TSMC、AIチップ向けCoWoS生産能力を増強、2026年末までに供給ギャップを20%から10%へ縮小。次世代CoPoSも2027年にNVIDIA「Feynman」でパイロット生産開始へ

Futuretech Components / Daily Beirut 台湾
概要
TSMCは、AIアクセラレータおよびHPC(高性能コンピューティング)アプリケーションからの需要増大に対応するため、CoWoS(Chip-on-Wafer-on-Substrate)先進パッケージングの生産能力を大幅に拡大しています。現在の約20%とされるCoWoSの需給ギャップは、2026年末までに約10%へと縮小する見込みです。さらに、TSMCは次世代のCoPoS(Chip-on-Panel-on-Substrate)技術の開発ロードマップを推進しており、2027年にはNVIDIAの次期プラットフォーム「Feynman」がこの技術を最初に採用し、パイロット生産を開始する予定です。
詳細

主要成果

TSMCは、人工知能(AI)アクセラレータおよび高性能コンピューティング(HPC)市場からの前例のない需要に対応するため、CoWoS(Chip-on-Wafer-on-Substrate)先進パッケージングの生産能力を急ピッチで増強しています。その結果、現在約20%とされているCoWoSの需給ギャップは、2026年末までに約10%まで縮小すると予測されています。この動きは、AIチップの供給不足の緩和に大きく貢献するでしょう。

技術・生産詳細

CoWoSは、複数のロジックダイとHBM(高帯域幅メモリ)をシリコンインターポーザー上に統合し、その全体を基板に接続する2.5D/3Dパッケージング技術です。これにより、データ転送速度と電力効率が大幅に向上し、AIモデルの複雑な計算処理に必要な性能を実現します。TSMCは、この技術において業界をリードしており、主要なAIチップメーカーに不可欠なサービスを提供しています。

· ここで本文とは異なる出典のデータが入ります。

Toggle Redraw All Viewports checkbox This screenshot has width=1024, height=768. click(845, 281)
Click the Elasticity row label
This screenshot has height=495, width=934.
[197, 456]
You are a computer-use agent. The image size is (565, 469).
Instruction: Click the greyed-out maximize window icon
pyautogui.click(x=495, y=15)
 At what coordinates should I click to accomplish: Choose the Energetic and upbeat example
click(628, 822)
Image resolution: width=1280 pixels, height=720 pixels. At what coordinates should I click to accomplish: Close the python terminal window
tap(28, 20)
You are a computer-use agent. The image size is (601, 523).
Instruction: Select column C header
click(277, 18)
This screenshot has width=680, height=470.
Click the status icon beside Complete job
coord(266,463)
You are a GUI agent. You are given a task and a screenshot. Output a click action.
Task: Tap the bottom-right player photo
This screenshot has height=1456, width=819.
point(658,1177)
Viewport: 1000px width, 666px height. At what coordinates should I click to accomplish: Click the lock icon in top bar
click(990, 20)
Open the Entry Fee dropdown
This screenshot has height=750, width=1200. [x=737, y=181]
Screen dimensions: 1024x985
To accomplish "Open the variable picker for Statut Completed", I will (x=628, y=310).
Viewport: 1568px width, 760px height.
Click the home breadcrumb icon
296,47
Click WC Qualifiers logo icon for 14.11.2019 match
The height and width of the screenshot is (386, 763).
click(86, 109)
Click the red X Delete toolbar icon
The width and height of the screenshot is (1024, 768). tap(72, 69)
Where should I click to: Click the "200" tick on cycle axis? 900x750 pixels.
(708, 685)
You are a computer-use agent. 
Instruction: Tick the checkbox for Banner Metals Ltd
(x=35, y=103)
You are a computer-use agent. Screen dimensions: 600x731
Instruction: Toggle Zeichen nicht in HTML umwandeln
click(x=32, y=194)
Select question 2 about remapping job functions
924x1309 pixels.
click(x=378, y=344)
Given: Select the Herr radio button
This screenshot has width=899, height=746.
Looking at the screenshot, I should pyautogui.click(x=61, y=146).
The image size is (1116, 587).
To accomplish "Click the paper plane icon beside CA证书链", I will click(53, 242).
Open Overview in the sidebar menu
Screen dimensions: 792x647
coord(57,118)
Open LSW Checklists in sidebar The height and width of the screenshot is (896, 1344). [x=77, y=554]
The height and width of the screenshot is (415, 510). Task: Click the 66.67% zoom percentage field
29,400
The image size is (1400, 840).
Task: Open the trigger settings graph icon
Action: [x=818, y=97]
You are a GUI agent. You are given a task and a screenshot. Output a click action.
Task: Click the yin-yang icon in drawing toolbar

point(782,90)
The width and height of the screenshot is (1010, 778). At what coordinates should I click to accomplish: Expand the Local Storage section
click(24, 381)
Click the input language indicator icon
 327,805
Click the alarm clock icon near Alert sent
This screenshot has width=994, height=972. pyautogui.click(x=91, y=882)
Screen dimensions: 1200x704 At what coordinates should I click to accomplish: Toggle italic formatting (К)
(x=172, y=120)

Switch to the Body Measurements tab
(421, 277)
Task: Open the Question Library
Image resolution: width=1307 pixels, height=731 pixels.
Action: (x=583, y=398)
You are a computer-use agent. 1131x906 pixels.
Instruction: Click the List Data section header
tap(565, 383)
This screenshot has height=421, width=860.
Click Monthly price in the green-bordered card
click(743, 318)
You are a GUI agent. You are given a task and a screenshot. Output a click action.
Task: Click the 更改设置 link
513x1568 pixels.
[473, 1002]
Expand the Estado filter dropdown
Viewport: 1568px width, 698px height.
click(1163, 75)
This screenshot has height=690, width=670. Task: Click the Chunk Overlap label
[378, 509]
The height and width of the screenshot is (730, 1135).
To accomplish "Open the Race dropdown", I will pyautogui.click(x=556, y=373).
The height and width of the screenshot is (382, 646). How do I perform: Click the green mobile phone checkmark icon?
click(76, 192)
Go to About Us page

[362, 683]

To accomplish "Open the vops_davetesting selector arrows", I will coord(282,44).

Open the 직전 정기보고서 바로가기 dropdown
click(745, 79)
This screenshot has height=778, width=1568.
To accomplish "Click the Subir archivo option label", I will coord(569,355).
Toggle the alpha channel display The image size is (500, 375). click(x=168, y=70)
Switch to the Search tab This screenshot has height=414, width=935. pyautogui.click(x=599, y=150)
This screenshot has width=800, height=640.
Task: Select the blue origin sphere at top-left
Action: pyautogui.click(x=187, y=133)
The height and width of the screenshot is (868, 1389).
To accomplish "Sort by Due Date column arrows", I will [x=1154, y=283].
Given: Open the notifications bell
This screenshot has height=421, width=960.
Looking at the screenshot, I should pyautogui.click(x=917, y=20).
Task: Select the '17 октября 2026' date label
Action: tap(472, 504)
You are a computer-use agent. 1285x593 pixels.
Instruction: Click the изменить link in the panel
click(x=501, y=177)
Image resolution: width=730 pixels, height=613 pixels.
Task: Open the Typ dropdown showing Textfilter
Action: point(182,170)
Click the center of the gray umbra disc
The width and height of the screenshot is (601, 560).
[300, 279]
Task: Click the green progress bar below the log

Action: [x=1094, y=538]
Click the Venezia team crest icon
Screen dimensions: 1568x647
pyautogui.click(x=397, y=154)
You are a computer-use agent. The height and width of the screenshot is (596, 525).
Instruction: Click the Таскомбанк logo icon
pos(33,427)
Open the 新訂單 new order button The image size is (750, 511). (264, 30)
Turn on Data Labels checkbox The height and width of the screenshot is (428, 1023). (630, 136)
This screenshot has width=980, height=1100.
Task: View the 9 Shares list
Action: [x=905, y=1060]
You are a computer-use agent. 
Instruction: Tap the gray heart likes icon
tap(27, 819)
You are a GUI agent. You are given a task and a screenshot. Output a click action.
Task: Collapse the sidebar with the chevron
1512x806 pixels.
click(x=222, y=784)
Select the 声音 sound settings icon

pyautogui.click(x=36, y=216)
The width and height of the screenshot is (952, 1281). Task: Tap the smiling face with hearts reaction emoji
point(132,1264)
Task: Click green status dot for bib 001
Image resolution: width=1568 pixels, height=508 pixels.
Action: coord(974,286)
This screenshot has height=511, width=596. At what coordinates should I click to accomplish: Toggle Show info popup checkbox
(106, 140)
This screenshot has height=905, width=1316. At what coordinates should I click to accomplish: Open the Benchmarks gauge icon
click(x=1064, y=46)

さらに、TSMCは次世代パッケージング技術であるCoPoS(Chip-on-Panel-on-Substrate)の開発も積極的に進めています。CoPoSは、より大きなパネル基板を活用することで、一度に処理できるチップ数を増やし、CoWoSと比較して製造コストの削減とスループットの向上を目指します。このCoPoS技術は、2027年にパイロット生産を開始する計画であり、NVIDIAの次期AIプラットフォームである「Feynman」が、この革新的な技術を最初に採用する製品の一つとなる見込みです。CoPoSの導入は、ガラスコア基板の利用によってさらにコストを削減し、ウェハー利用効率を高める可能性も指摘されています。

背景・業界文脈

AIの進化は、半導体業界に新たな成長の波をもたらしていますが、高性能AIチップの生産には、従来の製造プロセスでは対応できない新たな課題が伴います。特に、HBMとロジックチップの緊密な統合は、AIアクセラレータの性能を決定づける重要な要素です。CoWoSおよびCoPoSのような先進パッケージング技術は、この統合を実現するための鍵であり、TSMCの積極的な投資は、同社の市場リーダーシップを維持し、AIエコシステムの発展を支える戦略的な動きと言えます。

今後の展望

CoWoSの生産能力拡大とCoPoSの導入は、AIチップの供給不足を緩和し、より多くのAI製品が市場に投入されることを可能にします。これにより、AI技術の普及がさらに加速し、自動運転、クラウドコンピューティング、エッジAIなど、様々な分野でのイノベーションが促進されるでしょう。TSMCのこれらの取り組みは、今後の半導体製造技術の方向性を決定づける重要なマイルストーンとなる可能性があります。